An African American man who was the first person tried and acquitted for the Eureka Rebellion will be memorialised in central Victoria on Monday morning.
The US ambassador to Australia, Caroline Kennedy, is set to unveil a plaque at White Hills Cemetery in Bendigo to honour John Joseph’s life.
John Joseph (sixth from right) was one of the 13 men charged with treason for their part in the Eureka Rebellion.Credit:Samuel Calvert
Joseph was the first of the 13 Eureka Stockade leaders to be put on trial, facing a charge of high treason, according to The Herald in 1889.
After tensions rose and protests grew on the diggings in 1854, the Eureka Rebellion occurred in Ballarat after those mining in Victoria’s goldfields became disgruntled by exorbitant license fees imposed by the colonial government.

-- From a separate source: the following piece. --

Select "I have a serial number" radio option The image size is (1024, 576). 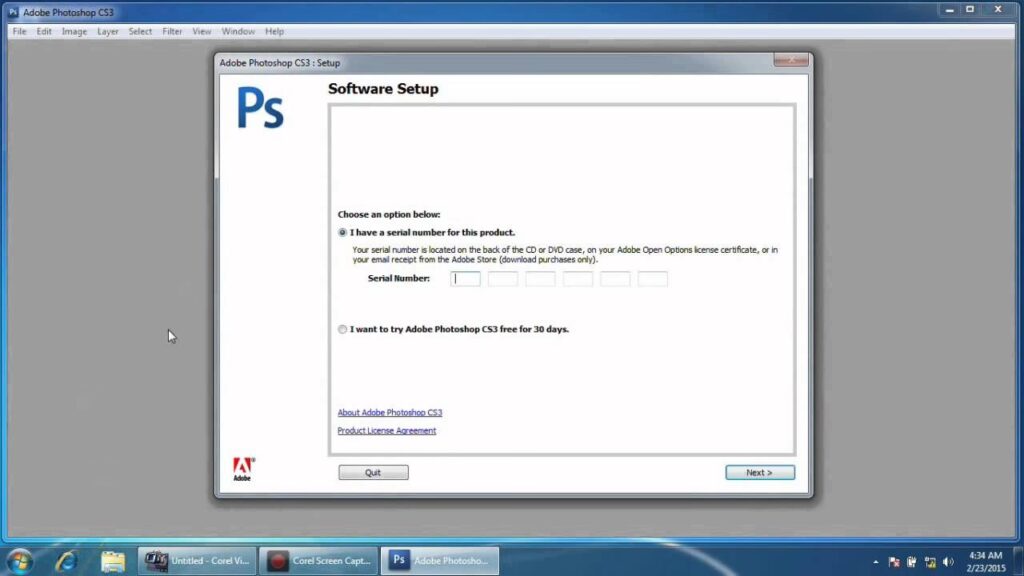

There were 22 diggers and six soldiers killed in the rebellion, which lasted around 15 minutes.
According to the Museum of Australian Democracy at Old Parliament House in Canberra, once all 13 men on trial following the stockade were acquitted by the jury, Joseph was carried at shoulder height through the 10,000-strong gathering outside the Melbourne court.
US ambassador to Australia, Caroline Kennedy, will pay tribute to John Joseph.Credit:Brook Mitchell
When he died four years later, Joseph was buried in an unmarked grave in Bendigo.
Raffaello Carboni, an Italian writer on the goldfields who chronicled the Eureka Stockade, described Joseph as a “kind cheerful heart” who possessed a “sober, plain, matter of fact, contented mind”.
In a press release, the US ambassador’s office said recognising Joseph’s contribution to Australian history exemplified its “commitment to racial equity and recognising historical injustice”.
Kennedy will be joined at the commemoration in Bendigo by the Melbourne US Consul General, Kathleen Lively.